The rotary switch on the interface sets the prescale ratio and
should be greater than zero. The lower the prescale ratio is,
the greater the meter accuracy will be, but this facility is
provided to compensate for very high pulse rates which would
take the Brantz meter out of its normal calibration range of
up to 999. If the meter calibration is out of range, rotate
the prescale ratio above the normal setting of ONE. Prescalers
version 6 also have a SENSITIVITY control under the Prescale
Switch. This control adjustment should normally be placed about
centrally in its' range, but rotated anticlockwise it allows
desensitization of the input threshold which could be useful
in hostie environments, and in its' clockwise direction, the
interface is sensitized to lower voltages which can permit some
types of ABS-derived speed pulses to be detected a little more
reliably than would otherwise be possible. Technical information:
Drain on the vehicle's sensor is less than 0.5mA, TTL Compatible.
Interface current consumption is less than lOmA. Input is 'dioded'
to prevent interaction of the interface and the vehicle if the
meter is switched off. Divide ratio = figure on the rotary switch
(1 to 15) zero is not valid. Power source from meter is 5 volts,
interface is not protected from reverse connection. Output is
open collector.
Hall Effect :
Special sensor for generic detection of rotating shafts to provide
distance sensing for the Brantz range of odometers.
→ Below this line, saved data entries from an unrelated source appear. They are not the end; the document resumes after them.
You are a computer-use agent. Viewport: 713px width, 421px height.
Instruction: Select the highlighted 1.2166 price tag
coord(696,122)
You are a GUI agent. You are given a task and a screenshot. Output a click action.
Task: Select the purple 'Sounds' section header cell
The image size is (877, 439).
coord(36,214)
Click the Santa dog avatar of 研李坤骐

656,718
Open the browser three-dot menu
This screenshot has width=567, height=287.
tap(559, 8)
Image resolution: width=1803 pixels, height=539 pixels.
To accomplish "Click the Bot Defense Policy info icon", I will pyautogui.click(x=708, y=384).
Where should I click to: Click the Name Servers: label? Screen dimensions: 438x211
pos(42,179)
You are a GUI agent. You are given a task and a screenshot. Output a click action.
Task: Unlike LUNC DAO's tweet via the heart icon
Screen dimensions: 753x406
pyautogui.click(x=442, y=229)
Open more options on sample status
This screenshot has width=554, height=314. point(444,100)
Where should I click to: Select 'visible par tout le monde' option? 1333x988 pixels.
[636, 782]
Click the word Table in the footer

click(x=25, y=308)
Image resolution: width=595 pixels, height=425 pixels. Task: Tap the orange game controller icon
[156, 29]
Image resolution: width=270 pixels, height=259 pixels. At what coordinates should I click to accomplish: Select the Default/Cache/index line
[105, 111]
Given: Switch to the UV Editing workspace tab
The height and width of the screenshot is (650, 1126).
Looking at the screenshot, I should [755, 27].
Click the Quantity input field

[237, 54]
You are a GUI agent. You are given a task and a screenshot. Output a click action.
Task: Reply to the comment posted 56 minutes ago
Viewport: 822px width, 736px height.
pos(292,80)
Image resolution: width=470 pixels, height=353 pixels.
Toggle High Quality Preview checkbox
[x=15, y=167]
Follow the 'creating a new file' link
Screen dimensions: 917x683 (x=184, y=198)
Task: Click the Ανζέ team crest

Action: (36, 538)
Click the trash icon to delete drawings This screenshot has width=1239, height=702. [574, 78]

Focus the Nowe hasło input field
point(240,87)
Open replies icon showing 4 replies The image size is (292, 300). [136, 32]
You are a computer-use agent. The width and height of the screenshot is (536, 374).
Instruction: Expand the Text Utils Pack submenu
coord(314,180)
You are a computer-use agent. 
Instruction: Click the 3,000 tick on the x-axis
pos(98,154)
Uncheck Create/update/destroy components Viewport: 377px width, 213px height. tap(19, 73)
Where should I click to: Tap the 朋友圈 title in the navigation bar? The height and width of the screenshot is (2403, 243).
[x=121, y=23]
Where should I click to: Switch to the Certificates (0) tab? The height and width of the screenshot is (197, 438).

This sensor type is a fall-back fitment to be utilised when
the more easily implemented standard types are unuseable and
requires some level of interpretation for each individual situation.
Select this sensor option only if you are able to provide some
amount of engineering expertise and originality. The detector
section of the standard universal speedometer cable sensor is
wired as normal to the Brantz odometer's sensor wires (usually
in the grey cable) green to green, blue to blue, brown to brown.
BEFORE fitting to the vehicle is attempted, demonstrate the
functionality of the components IN THE HAND by wiring to the
Brantz odometer (on a low calibration figure) and pass the white
end of the magnet across the white dot of the sensor. See the
odometer increment. Do not proceed to the fitting stage without
this test.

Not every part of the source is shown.